Le programme prioritaire de recherche Océan et climat, doté de 40 millions d'euros au titre du PIA3, est piloté par le CNRS et l'Ifremer. En 2022, au terme du premier appel à projet, deux des six projets retenus sont directement liés aux fonds marins.

Le Gouvernement a choisi de doter le plan France 2030 d'un axe 10 dédié aux grands fonds marins et doté de 300 millions d'euros. Le bleu du CIMer (comité interministériel de la mer) précise bien que l'exploitation n'est pas prévue au titre de cet axe 10. Le comité de pilotage ministériel est coprésidé par le ministère de la mer, le Mesri, le ministère de l'industrie et il associe le ministère des armées ; il s'est réuni trois fois. Un premier arbitrage du Premier ministre a gagé environ 100 millions d'euros ; quatre premières actions ont été retenues : la cartographie nécessaire pour honorer les engagements de la France qui détient deux contrats d'exploration de l'Autorité internationale des fonds marins (AIFM), la conception-réalisation d'un drone planeur pour surveiller le volcan sous-marin de Mayotte, la conception d'un drone évoluant jusqu'à moins 6 000 mètres, la conception d'un robot piloté depuis un navire.

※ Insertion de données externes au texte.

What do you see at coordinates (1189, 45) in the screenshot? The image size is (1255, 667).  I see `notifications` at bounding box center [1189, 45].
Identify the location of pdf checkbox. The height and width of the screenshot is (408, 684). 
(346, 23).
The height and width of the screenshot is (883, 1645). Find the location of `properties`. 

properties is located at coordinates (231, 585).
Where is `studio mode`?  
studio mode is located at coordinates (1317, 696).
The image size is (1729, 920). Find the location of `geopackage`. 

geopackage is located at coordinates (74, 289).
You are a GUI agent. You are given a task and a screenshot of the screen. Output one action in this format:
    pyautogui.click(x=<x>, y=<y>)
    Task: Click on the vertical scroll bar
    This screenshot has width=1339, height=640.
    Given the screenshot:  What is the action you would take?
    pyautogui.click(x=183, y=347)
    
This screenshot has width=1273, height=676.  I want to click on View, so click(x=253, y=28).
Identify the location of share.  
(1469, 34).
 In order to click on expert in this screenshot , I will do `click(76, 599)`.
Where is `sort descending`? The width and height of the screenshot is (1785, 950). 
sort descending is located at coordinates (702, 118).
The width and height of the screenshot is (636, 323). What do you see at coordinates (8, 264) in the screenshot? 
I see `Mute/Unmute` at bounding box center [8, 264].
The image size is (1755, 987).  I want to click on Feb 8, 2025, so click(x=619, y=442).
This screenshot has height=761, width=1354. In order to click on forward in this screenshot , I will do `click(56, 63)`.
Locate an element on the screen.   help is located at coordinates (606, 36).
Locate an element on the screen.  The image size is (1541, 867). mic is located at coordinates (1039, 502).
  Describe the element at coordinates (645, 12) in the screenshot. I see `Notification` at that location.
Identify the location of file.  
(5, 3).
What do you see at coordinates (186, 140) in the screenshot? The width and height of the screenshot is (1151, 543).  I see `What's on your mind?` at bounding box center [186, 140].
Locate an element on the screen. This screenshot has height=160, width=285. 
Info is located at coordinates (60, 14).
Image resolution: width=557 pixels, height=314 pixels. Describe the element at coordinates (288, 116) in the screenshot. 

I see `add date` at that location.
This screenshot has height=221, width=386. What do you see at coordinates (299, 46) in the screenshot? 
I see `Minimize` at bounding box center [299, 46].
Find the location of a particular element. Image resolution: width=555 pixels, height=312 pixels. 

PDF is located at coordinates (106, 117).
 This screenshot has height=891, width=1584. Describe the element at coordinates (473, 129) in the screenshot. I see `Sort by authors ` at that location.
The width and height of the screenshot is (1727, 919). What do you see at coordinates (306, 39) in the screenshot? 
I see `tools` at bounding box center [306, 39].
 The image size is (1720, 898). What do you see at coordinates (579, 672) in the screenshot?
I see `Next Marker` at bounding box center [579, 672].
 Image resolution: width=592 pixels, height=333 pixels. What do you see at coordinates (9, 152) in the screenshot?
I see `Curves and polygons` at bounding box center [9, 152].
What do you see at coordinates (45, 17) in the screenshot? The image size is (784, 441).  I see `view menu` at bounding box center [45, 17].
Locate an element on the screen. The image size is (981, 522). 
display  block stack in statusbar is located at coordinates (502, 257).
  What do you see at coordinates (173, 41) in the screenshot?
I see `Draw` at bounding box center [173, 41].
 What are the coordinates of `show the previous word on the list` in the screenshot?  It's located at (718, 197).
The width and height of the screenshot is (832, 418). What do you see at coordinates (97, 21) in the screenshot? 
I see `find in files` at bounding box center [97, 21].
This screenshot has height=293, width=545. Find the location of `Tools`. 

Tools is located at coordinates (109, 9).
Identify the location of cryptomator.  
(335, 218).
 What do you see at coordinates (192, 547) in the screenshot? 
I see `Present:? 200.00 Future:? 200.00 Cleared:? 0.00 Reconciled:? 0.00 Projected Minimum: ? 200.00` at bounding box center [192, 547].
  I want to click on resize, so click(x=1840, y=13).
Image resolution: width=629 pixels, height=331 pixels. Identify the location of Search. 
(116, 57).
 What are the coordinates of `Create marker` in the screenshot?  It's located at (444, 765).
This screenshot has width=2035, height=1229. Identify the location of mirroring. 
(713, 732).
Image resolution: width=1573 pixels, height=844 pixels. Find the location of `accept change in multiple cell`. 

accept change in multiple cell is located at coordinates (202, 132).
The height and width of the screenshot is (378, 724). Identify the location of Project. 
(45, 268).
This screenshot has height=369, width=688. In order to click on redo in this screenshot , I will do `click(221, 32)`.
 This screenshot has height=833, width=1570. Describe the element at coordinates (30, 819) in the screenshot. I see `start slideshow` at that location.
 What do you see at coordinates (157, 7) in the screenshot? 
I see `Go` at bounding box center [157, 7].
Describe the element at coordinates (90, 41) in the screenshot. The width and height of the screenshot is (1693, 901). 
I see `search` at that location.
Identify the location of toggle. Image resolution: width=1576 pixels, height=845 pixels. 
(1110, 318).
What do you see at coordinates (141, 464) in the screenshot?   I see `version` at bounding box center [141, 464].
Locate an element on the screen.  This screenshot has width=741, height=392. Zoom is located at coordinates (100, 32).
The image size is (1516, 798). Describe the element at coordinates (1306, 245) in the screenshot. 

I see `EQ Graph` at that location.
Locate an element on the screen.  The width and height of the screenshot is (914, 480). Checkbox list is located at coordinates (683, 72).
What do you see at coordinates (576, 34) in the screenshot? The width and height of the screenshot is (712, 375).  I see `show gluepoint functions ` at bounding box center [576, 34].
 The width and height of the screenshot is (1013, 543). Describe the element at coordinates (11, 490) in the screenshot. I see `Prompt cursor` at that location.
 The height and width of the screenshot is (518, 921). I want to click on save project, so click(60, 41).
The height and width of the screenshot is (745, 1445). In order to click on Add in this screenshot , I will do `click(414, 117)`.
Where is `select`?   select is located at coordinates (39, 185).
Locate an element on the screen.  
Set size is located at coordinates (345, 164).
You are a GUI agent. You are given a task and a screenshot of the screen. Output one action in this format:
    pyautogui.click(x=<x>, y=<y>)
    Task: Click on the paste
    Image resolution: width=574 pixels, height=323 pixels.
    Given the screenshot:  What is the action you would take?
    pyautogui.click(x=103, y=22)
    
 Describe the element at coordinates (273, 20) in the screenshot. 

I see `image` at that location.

Enfin, un PEPR (programmes et équipements prioritaires de recherche) consacré aux grands fonds marins de 50 millions d'euros sera copiloté par le CNRS, l'Ifremer et l'Institut de recherche pour le développement (IRD). Il constituera le volet de ressourcement scientifique indispensable pour irriguer l'axe 10 de France 2030.

Actuellement, la filière industrielle est assez frileuse pour s'engager financièrement, sans perspective de marché solide et sans filière minière nationale, dans le développement d'engins. Cependant, un engagement est attendu d'elle. Un équilibre a été trouvé par le comité ministériel de pilotage entre des actions recourant à la commande publique et des actions relevant d'une démarche de subventionnement concurrentiel, de manière à partager le risque entre public et privé.

À l'échelle internationale, l'expertise française est reconnue, comme en attestent de récents succès à des appels de l'Union européenne, par exemple l'implication de Mercator Ocean International dans le développement d'un jumeau numérique de l'océan et l'évolution de cette société de droit privé français en un organisme international de manière à affermir son leadership. C'était l'appel d'un certain nombre de pays européens lors du One Ocean Summit.

En conclusion, les connaissances et savoirs acquis sur les grands fonds marins nourrissent l'action publique dans des démarches classiques EAPP - expertise et appui aux politiques publiques. L'excellence de la communauté scientifique française lui permet de construire une réputation et une influence internationales et l'autorise à prendre des initiatives, par exemple sur l'intérêt de constituer un panel intergouvernemental d'experts sur la durabilité de l'océan, sur le modèle de l'IPCC (Intergovernmental Panel on Climate Change) par exemple.

Ces démarches au sujet des grands fonds marins illustrent le principe d'action générique - décider avec la science -, qui peut améliorer le degré de confiance entre le public, les connaissances issues de la recherche et les innovations qui en découlent.